PARTS OF THE EXERCISE
1 > In the Kafka disk layout excerpt, what does RAID 10 give up in exchange for keeping a broker running through a single disk failure?
2 > Which directories does the JBOD example in the Kafka disk layout excerpt set in log.dirs? List every one.
3 > Continue the excerpt on Kafka disk layout, JBOD and RAID from the point where it ends.

3. Disk Layout — JBOD vs RAID

Kafka lets you specify multiple directories (multiple disks) in log.dirs, and partitions are spread across them. How you group the disks governs both throughput and durability.

JBOD (Just a Bunch Of Disks)

List each disk independently in log.dirs.

# server.properties — JBOD: four independent disks
log.dirs=/data/disk1/kafka,/data/disk2/kafka,/data/disk3/kafka,/data/disk4/kafka
  • Pros: You can sum the I/O bandwidth of all four disks, giving the highest total throughput. There is no RAID parity overhead either.
  • Cons: If one disk fails, the partitions on that disk go offline. Fortunately, with RF≥2 a replica on another broker takes over leadership and availability is preserved — but that broker needs a disk replacement and re-replication.

RAID

ModeCharacteristicsKafka suitability
RAID 0Striping, no fault toleranceNot recommended — one disk failure = total loss
RAID 10Striping + mirroringRecommended — broker keeps running through a disk failure, at the cost of 50% capacity
RAID 5/6ParityWrite-parity computation overhead hurts write-intensive workloads

RAID 10 keeps a single disk failure from stopping the whole broker, but spends half the capacity on mirroring.

GIVEN MATERIAL
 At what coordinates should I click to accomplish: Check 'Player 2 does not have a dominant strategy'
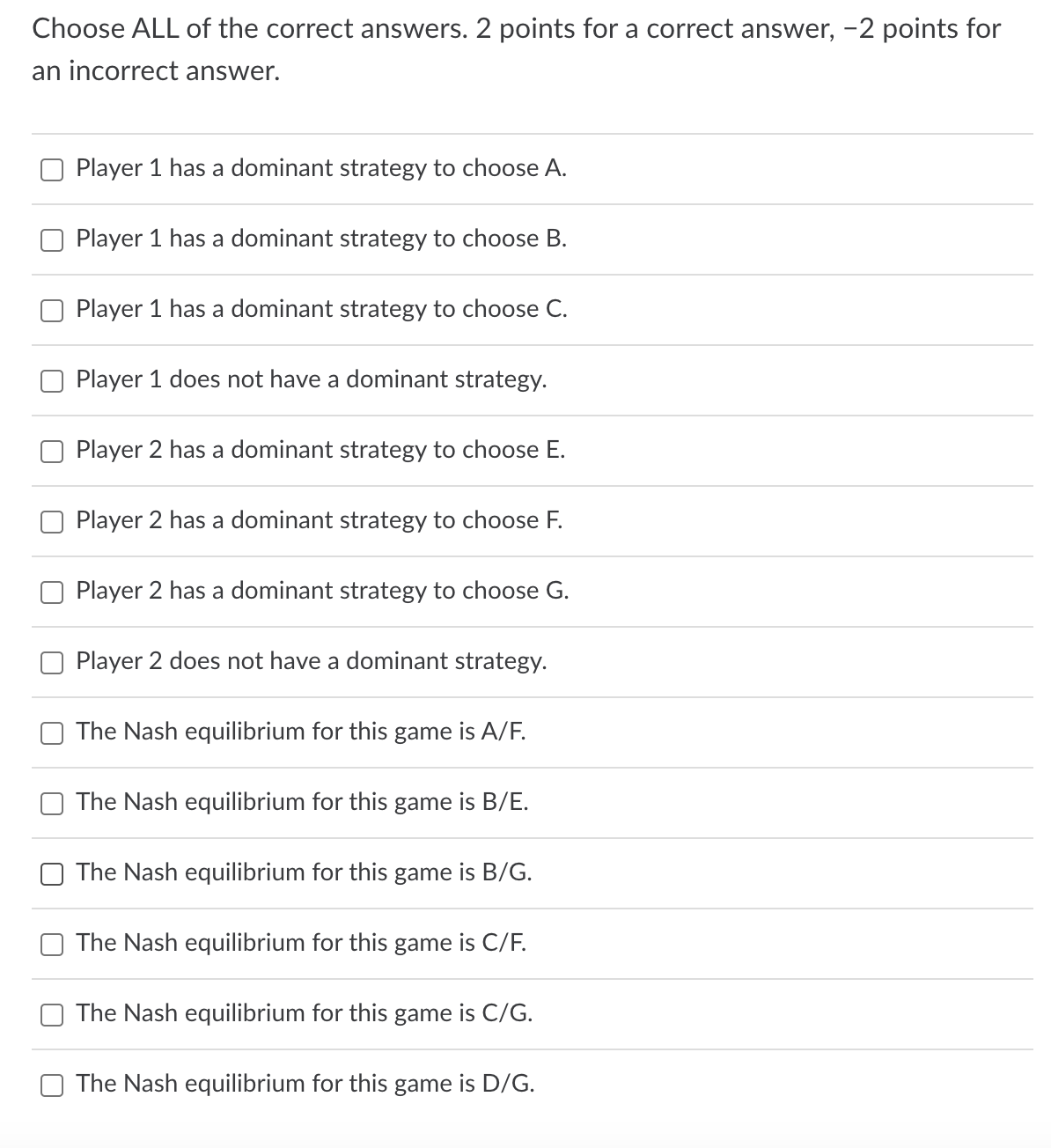pos(52,663)
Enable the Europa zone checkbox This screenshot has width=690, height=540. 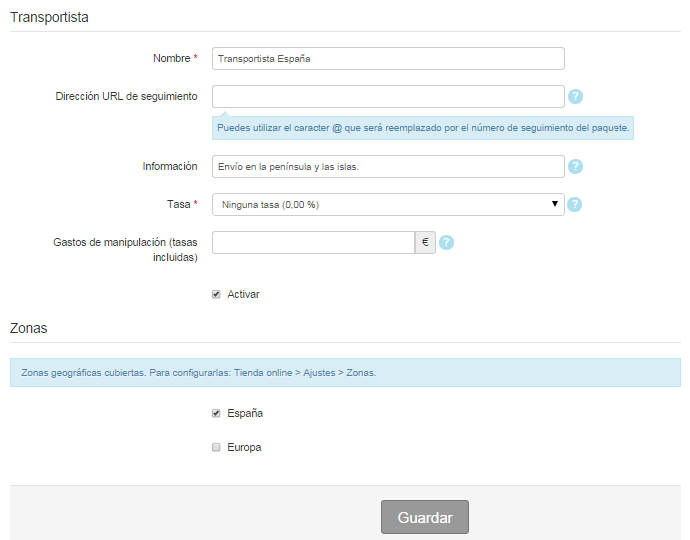click(x=216, y=447)
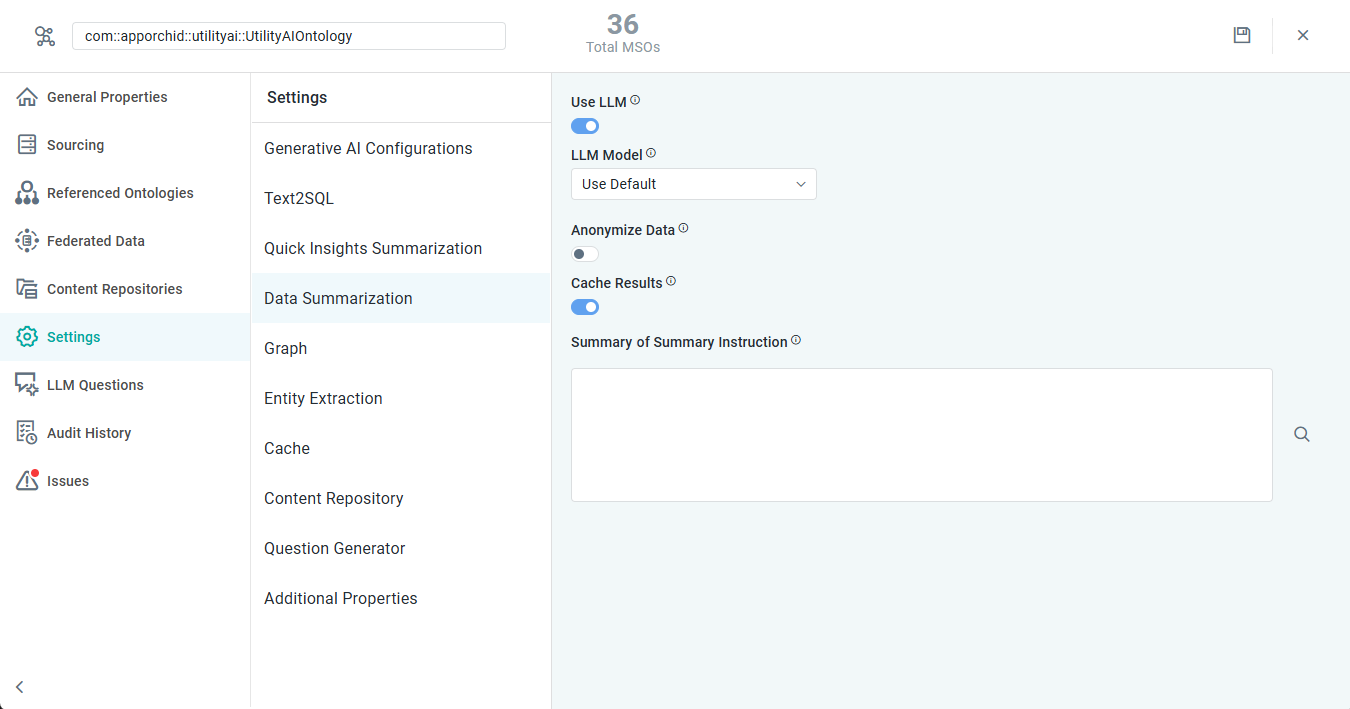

EXPECTED ANSWERS
1 > Half of the disk capacity, which goes to mirroring.

2 >
/data/disk1/kafka
/data/disk2/kafka
/data/disk3/kafka
/data/disk4/kafka

3 >
Which to choose

JBOD   →  Max throughput, cost efficiency. Some partitions go offline on disk failure.
          Secure availability at the replication layer with RF≥3 + min.insync.replicas=2.
 
RAID10 →  Broker-level fault tolerance. No interruption on a single disk failure.
          Accept 50% capacity loss. Replication + RAID = double safety.

The crux is the choice of where you secure durability — at the disk or in Kafka replication (RF). As covered in Part ⑦ "Disk-Full Incident Response," when a disk fills up, every partition in that log directory blocks and the broker is at risk. Because JBOD requires per-disk capacity management, per-disk usage monitoring and log.retention.bytes / retention policy matter even more than with RAID.


4. JVM / GC Tuning

A broker runs on the JVM. When GC pauses for a long time, that broker simultaneously falls behind on its heartbeat to the ZooKeeper/KRaft controller, follower fetch responses, and consumer group membership all at once. A GC pause is not a mere delay — it is the trigger for a cascade of failures.

Use the G1GC defaults, but aim for "short, predictable pauses"

The recommended collector for current Kafka/JDK combinations is G1GC. Rather than one giant pause, it takes frequent short pauses in small units, which suits latency-sensitive workloads like Kafka.

# KAFKA_HEAP_OPTS — small heap (yield RAM to the page cache)
export KAFKA_HEAP_OPTS="-Xms6g -Xmx6g"
 
# KAFKA_JVM_PERFORMANCE_OPTS — G1GC, target pause 20ms
export KAFKA_JVM_PERFORMANCE_OPTS="\
-XX:+UseG1GC \
-XX:MaxGCPauseMillis=20 \
-XX:InitiatingHeapOccupancyPercent=35 \
-XX:+ExplicitGCInvokesConcurrent \
-XX:G1HeapRegionSize=16M"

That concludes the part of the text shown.